Images are not wanted; transcribe the rest of the listing exactly.

[Supplied material]
──────────

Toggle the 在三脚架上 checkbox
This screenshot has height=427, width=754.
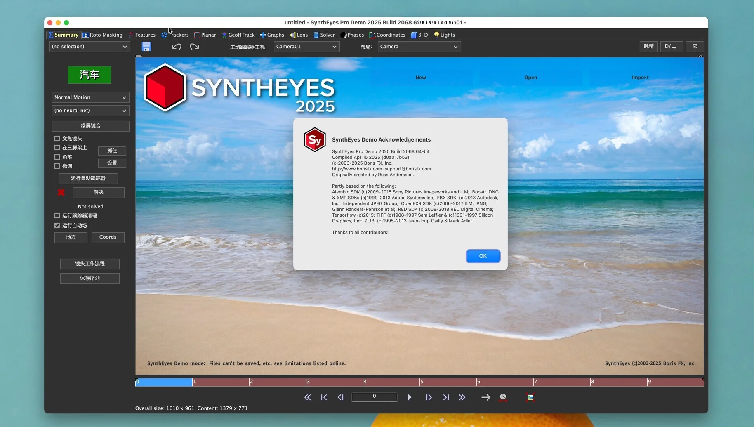pos(57,148)
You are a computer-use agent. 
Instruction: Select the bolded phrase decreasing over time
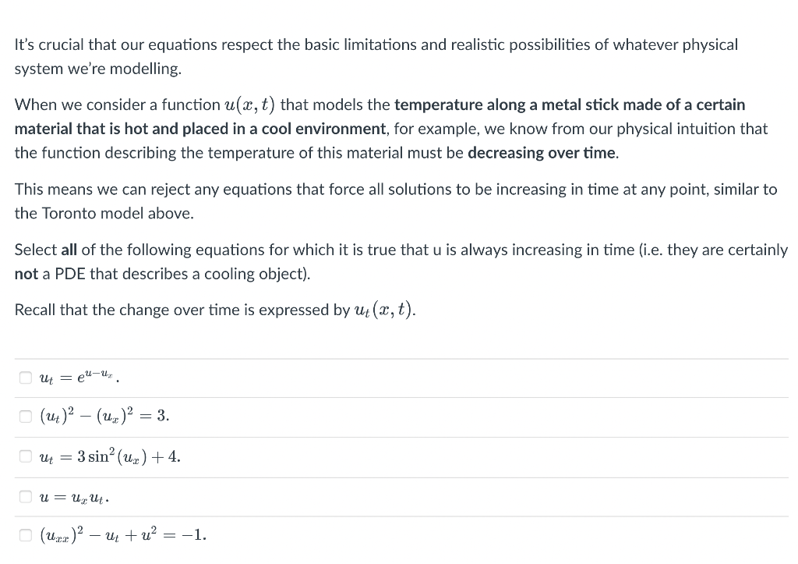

──────────

[Response to this task]
Toggle the 在三脚架上 checkbox
This screenshot has height=427, width=754.
pos(57,148)
You are a computer-use agent. 
Instruction: Select the bolded phrase decreasing over time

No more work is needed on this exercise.